- _What you should do_
Quote, word for word, the line containing "Task: Set refresh connection to Automatic" and all lines that follow it to the end of the records, with no pictures.

- _Supplied records_
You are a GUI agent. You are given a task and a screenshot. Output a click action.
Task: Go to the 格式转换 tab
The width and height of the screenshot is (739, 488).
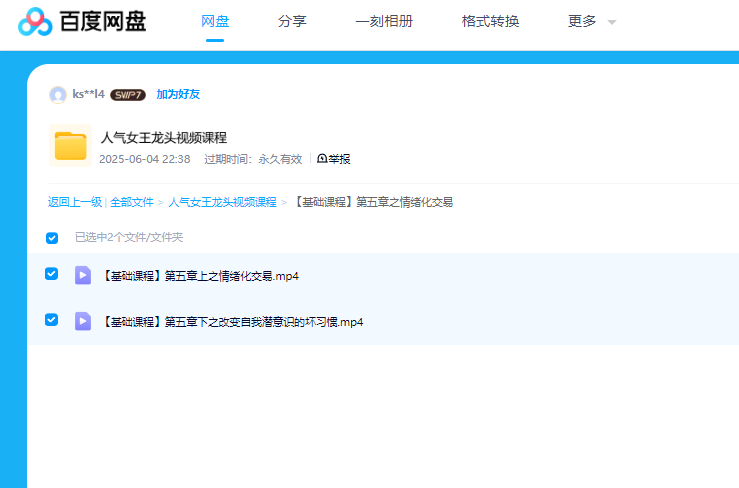pyautogui.click(x=490, y=21)
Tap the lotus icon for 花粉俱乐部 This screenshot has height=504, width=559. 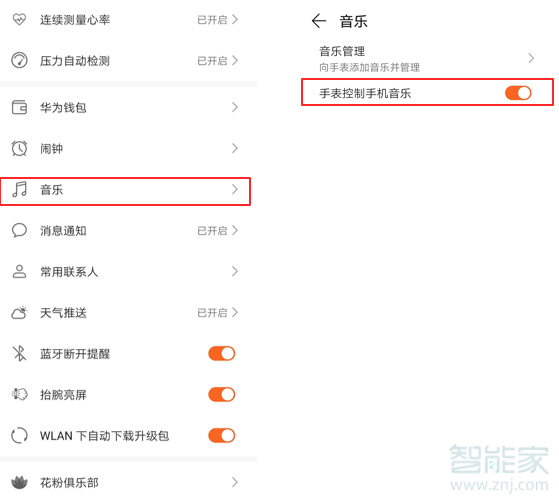19,482

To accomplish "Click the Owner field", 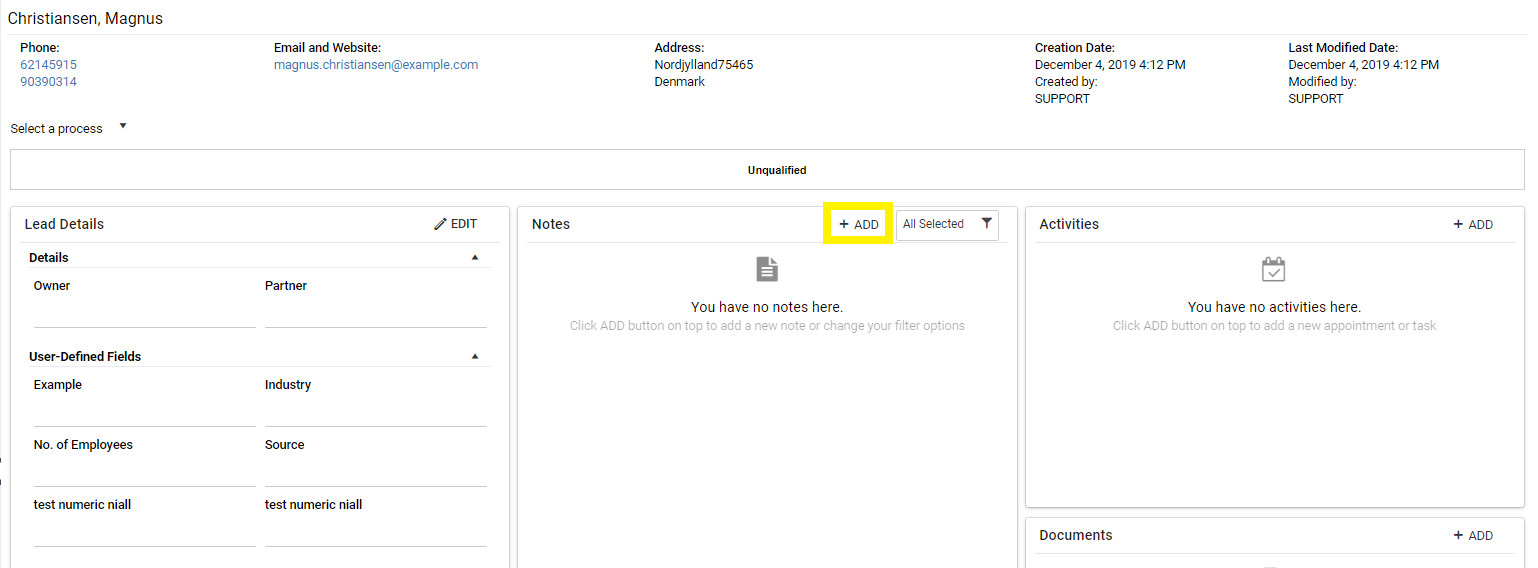I will (x=144, y=314).
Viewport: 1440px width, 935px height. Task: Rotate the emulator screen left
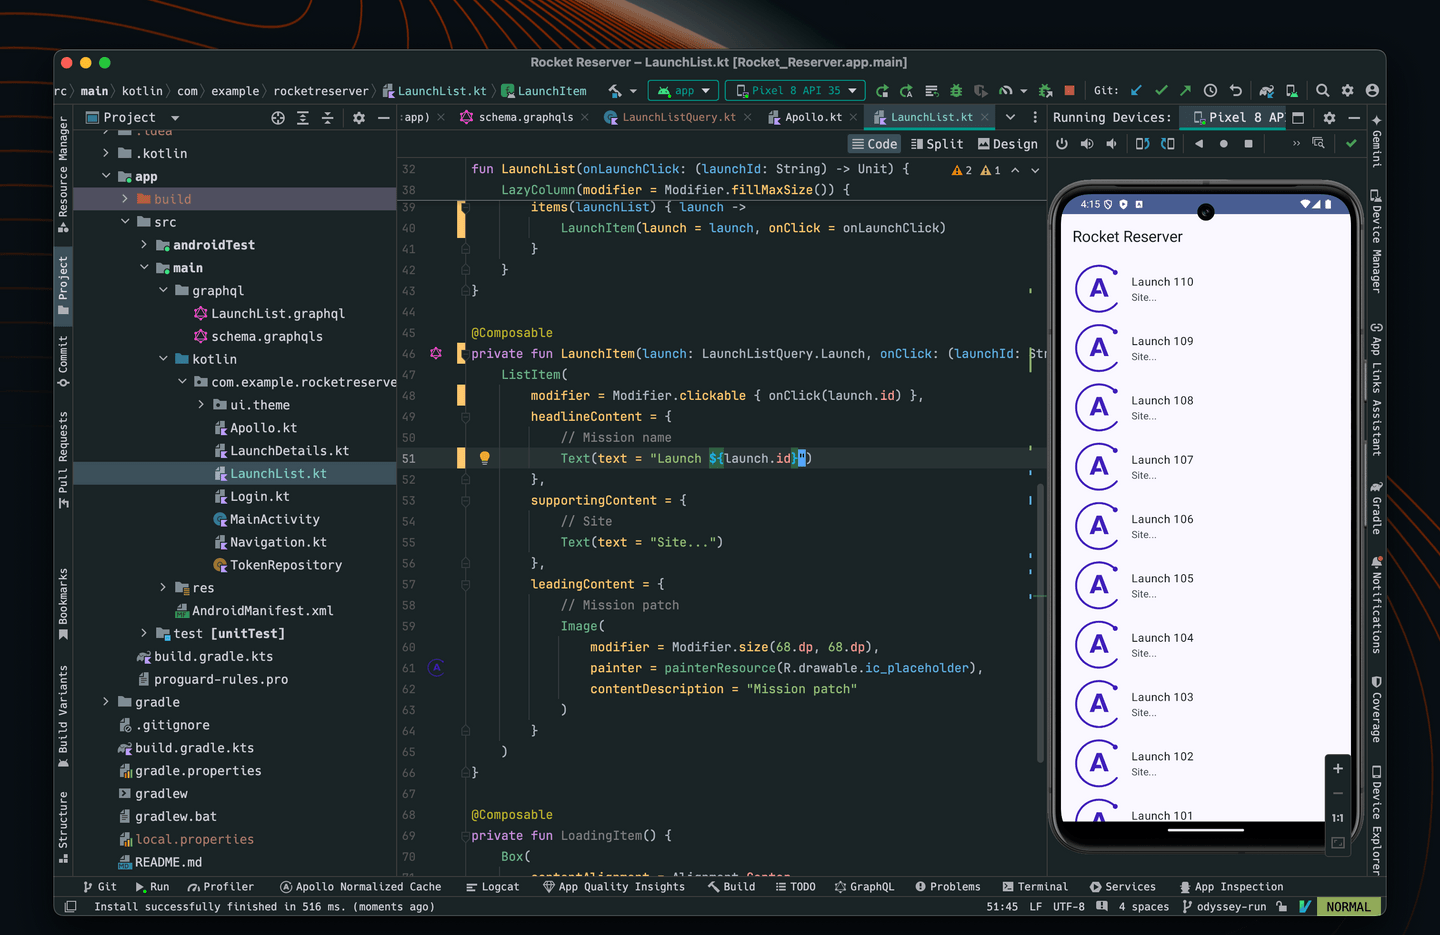click(x=1143, y=144)
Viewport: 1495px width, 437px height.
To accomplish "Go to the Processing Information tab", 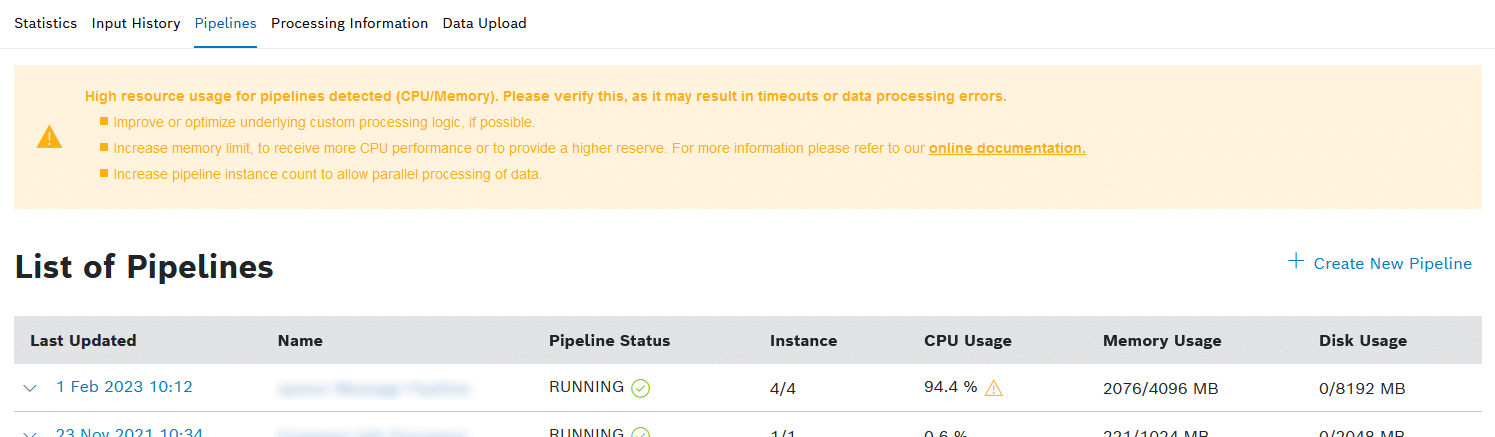I will (349, 23).
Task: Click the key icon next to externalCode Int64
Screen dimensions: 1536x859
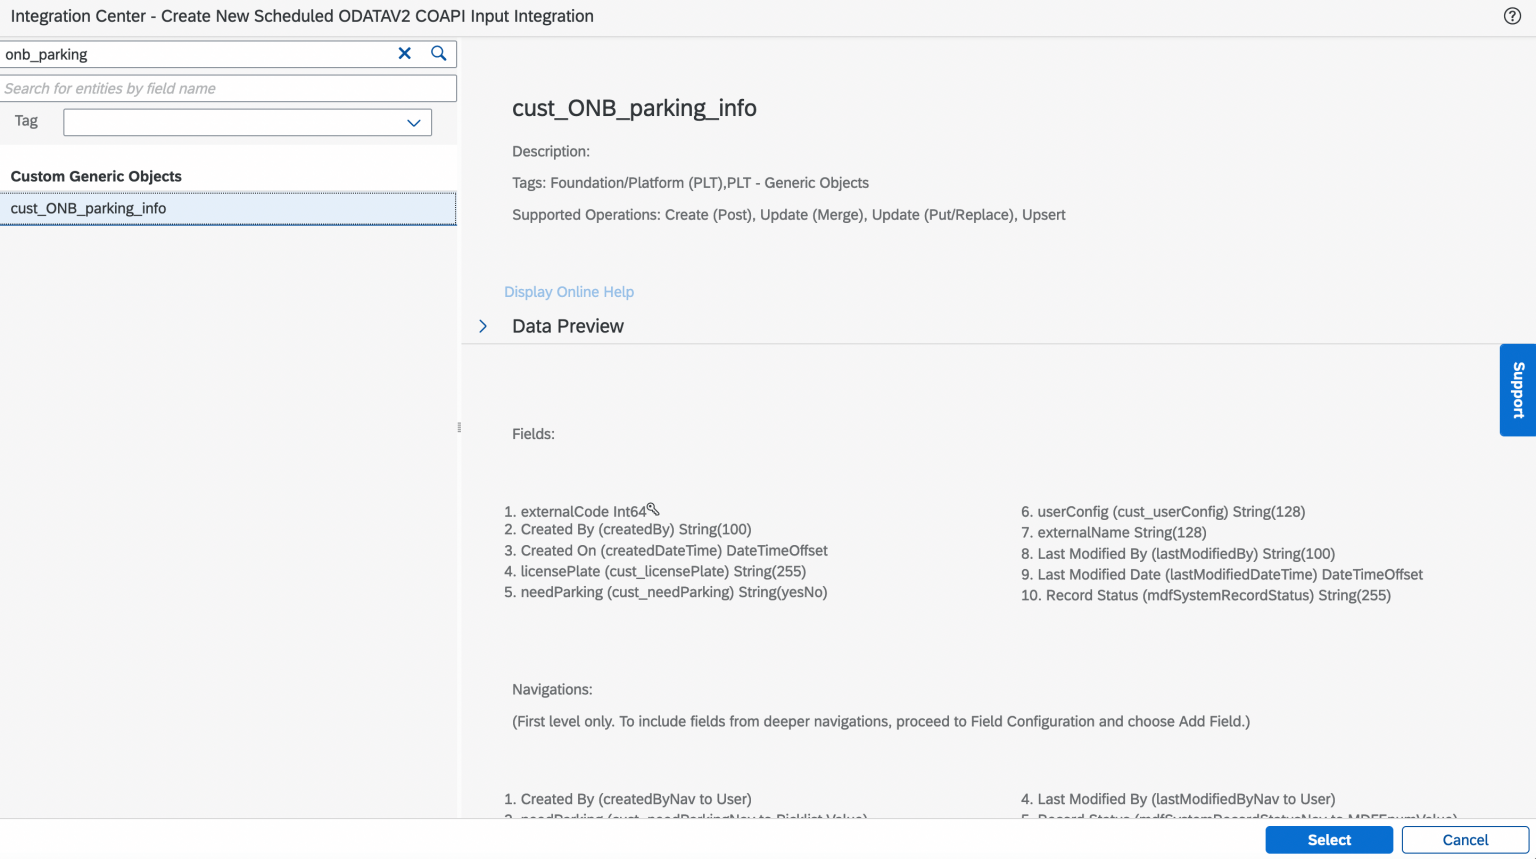Action: point(652,508)
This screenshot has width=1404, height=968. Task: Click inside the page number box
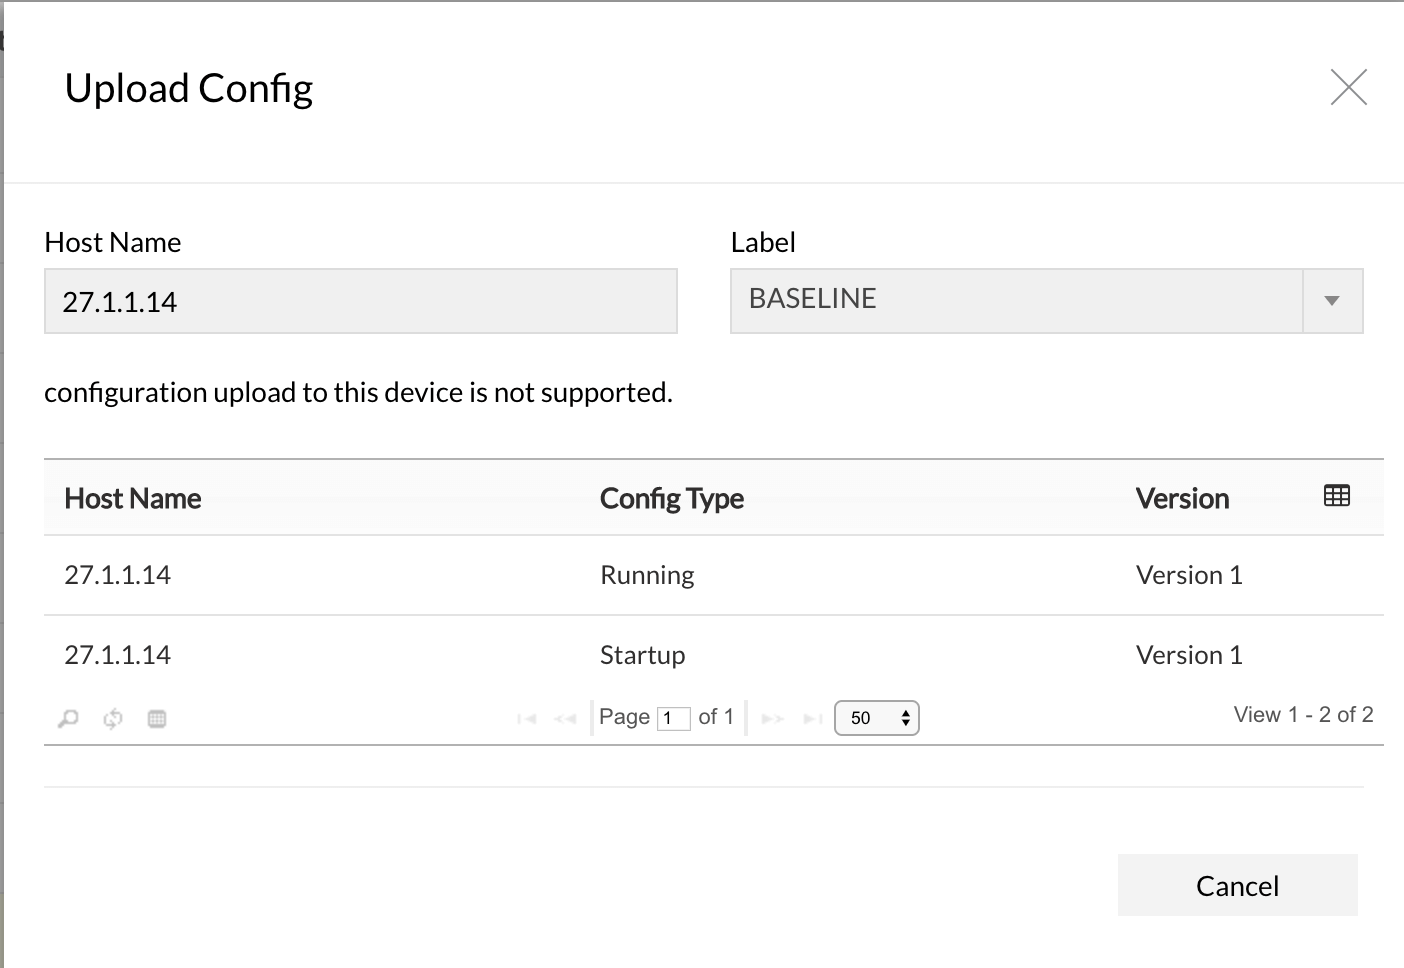674,718
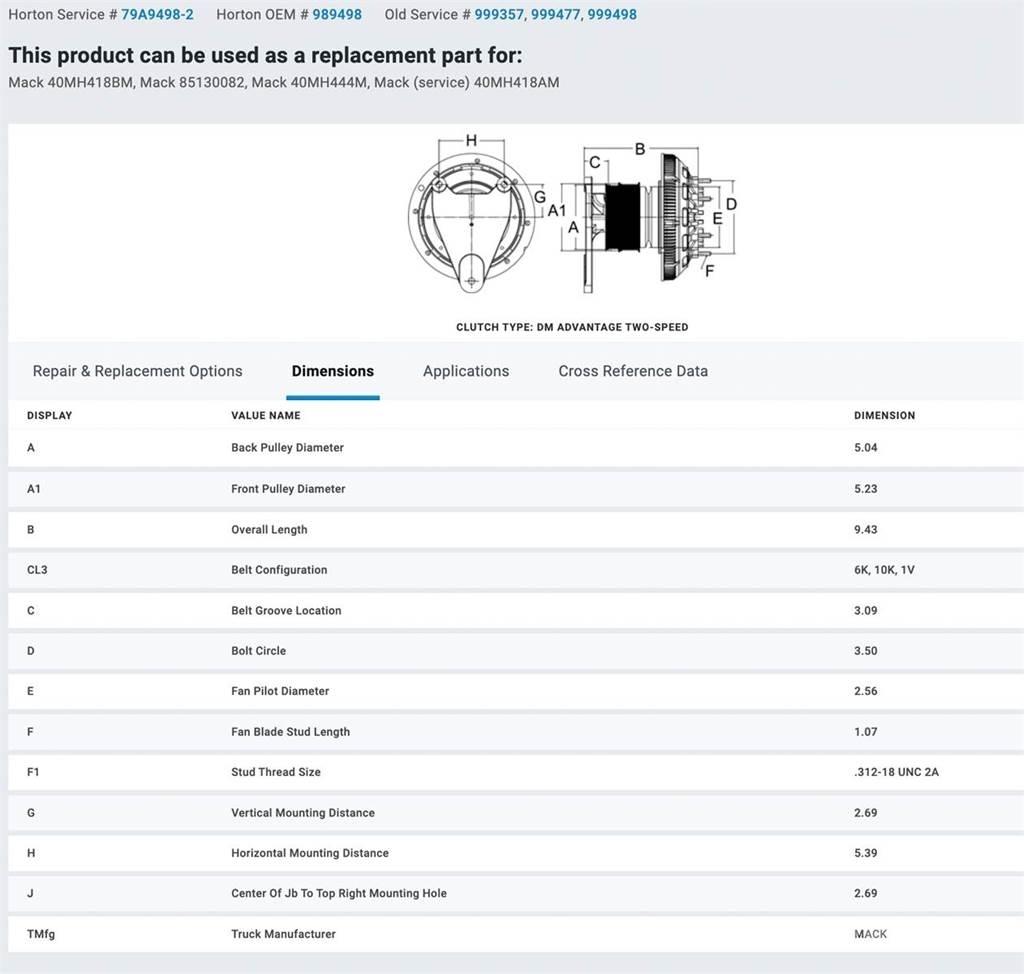This screenshot has width=1024, height=974.
Task: Click the Overall Length value 9.43
Action: click(x=866, y=530)
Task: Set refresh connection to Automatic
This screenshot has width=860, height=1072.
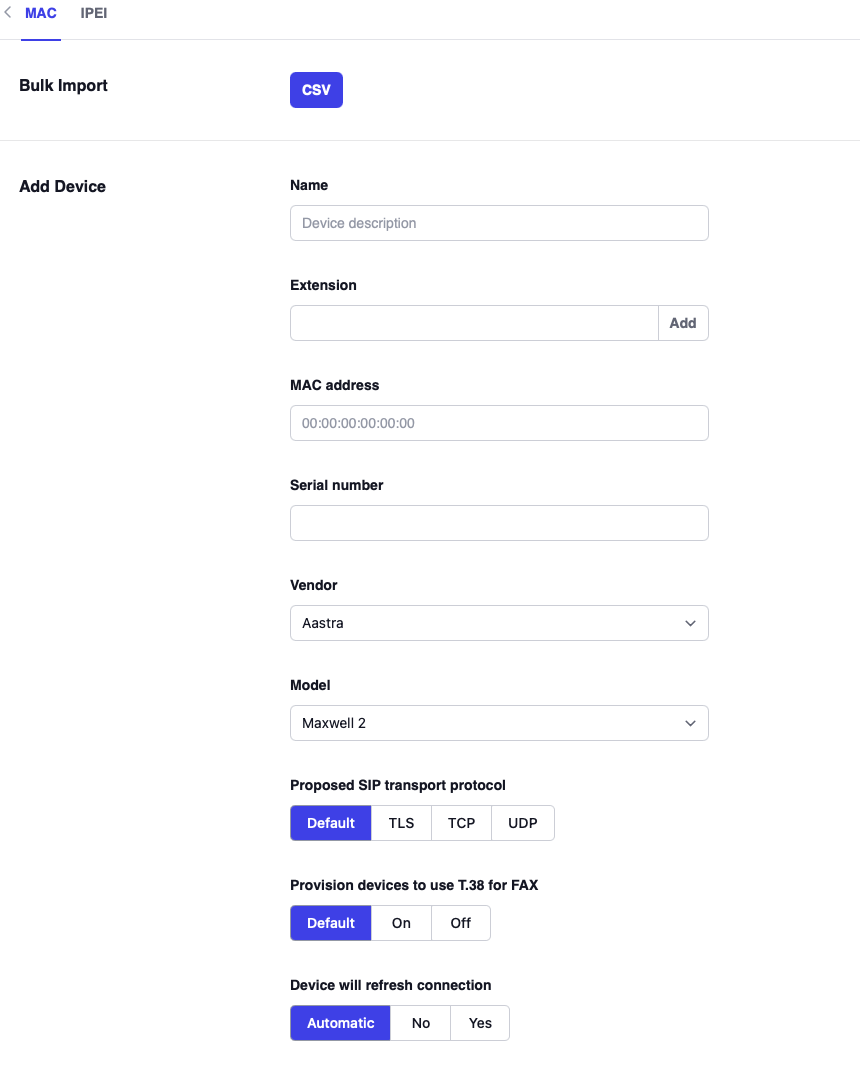Action: tap(340, 1023)
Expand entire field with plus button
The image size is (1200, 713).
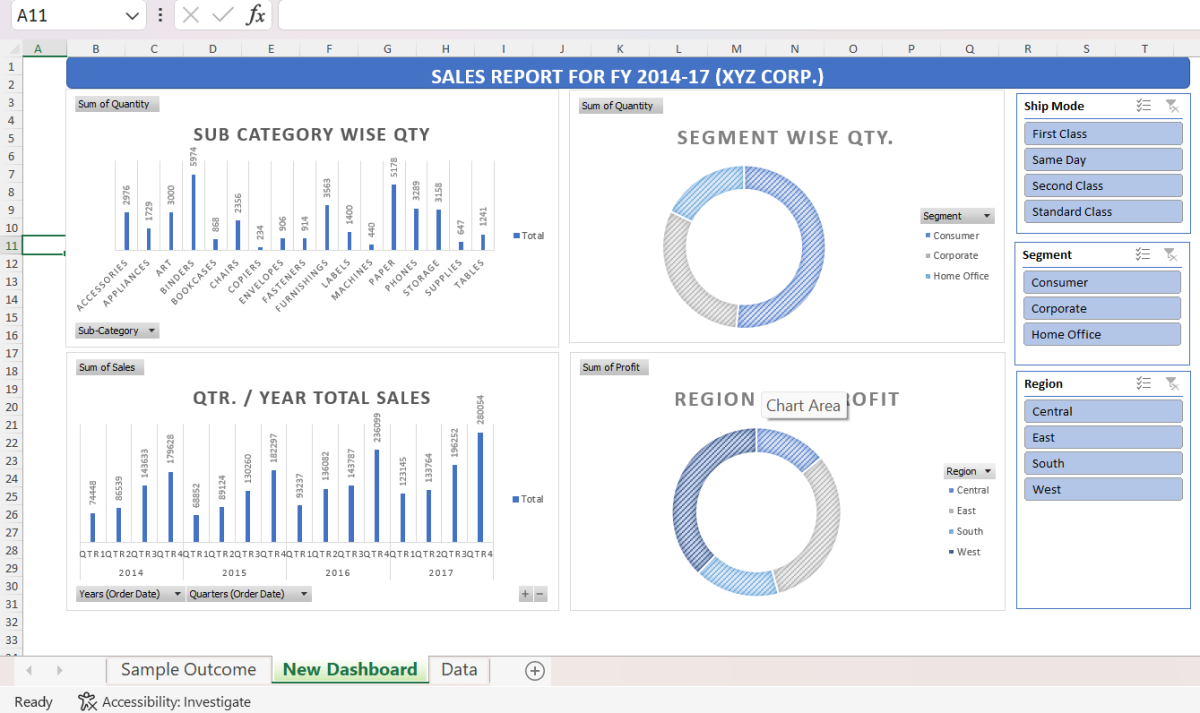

- _Response area_
Task: Set refresh connection to Automatic
This screenshot has width=860, height=1072.
Action: tap(340, 1023)
Expand entire field with plus button
The image size is (1200, 713).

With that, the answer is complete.